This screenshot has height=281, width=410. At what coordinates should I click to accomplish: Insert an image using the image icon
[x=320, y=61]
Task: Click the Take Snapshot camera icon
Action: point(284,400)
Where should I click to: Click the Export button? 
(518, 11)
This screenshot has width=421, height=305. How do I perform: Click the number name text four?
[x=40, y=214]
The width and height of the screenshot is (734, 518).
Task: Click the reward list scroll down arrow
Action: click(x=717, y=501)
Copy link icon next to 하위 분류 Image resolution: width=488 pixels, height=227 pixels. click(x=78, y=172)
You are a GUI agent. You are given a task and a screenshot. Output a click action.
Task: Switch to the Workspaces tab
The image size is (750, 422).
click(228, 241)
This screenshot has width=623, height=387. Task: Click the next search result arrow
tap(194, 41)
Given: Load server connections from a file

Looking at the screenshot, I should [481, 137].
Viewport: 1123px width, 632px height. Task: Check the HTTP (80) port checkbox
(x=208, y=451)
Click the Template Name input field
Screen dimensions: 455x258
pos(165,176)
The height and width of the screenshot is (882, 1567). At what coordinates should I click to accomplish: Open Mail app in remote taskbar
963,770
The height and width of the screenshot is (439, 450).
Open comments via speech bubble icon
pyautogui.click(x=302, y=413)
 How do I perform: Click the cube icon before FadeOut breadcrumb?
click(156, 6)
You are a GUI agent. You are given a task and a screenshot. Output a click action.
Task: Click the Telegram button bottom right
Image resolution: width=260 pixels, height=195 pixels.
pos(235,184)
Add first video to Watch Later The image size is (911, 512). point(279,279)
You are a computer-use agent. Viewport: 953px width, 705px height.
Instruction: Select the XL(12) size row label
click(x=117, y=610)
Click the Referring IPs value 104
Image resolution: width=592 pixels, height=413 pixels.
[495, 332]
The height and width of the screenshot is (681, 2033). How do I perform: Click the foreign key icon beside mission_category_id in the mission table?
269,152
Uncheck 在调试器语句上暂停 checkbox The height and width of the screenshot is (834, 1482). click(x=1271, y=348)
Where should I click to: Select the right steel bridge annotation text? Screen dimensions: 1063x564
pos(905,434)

========================================

# Directions
Arrange everything from the start of the records down to the line containing "tap(194, 41)", both ends included, as a Markdown table with the columns No. and Text. Number each line and leave out any blank lines.

# Worked solution
| No. | Text |
|---|---|
| 1 | This screenshot has height=281, width=410. At what coordinates should I click to accomplish: Insert an image using the image icon |
| 2 | [x=320, y=61] |
| 3 | Task: Click the Take Snapshot camera icon |
| 4 | Action: point(284,400) |
| 5 | Where should I click to: Click the Export button?  |
| 6 | (518, 11) |
| 7 | This screenshot has width=421, height=305. How do I perform: Click the number name text four? |
| 8 | [x=40, y=214] |
| 9 | The width and height of the screenshot is (734, 518). |
| 10 | Task: Click the reward list scroll down arrow |
| 11 | Action: click(x=717, y=501) |
| 12 | Copy link icon next to 하위 분류 Image resolution: width=488 pixels, height=227 pixels. click(x=78, y=172) |
| 13 | You are a GUI agent. You are given a task and a screenshot. Output a click action. |
| 14 | Task: Switch to the Workspaces tab |
| 15 | The image size is (750, 422). |
| 16 | click(228, 241) |
| 17 | This screenshot has width=623, height=387. Task: Click the next search result arrow |
| 18 | tap(194, 41) |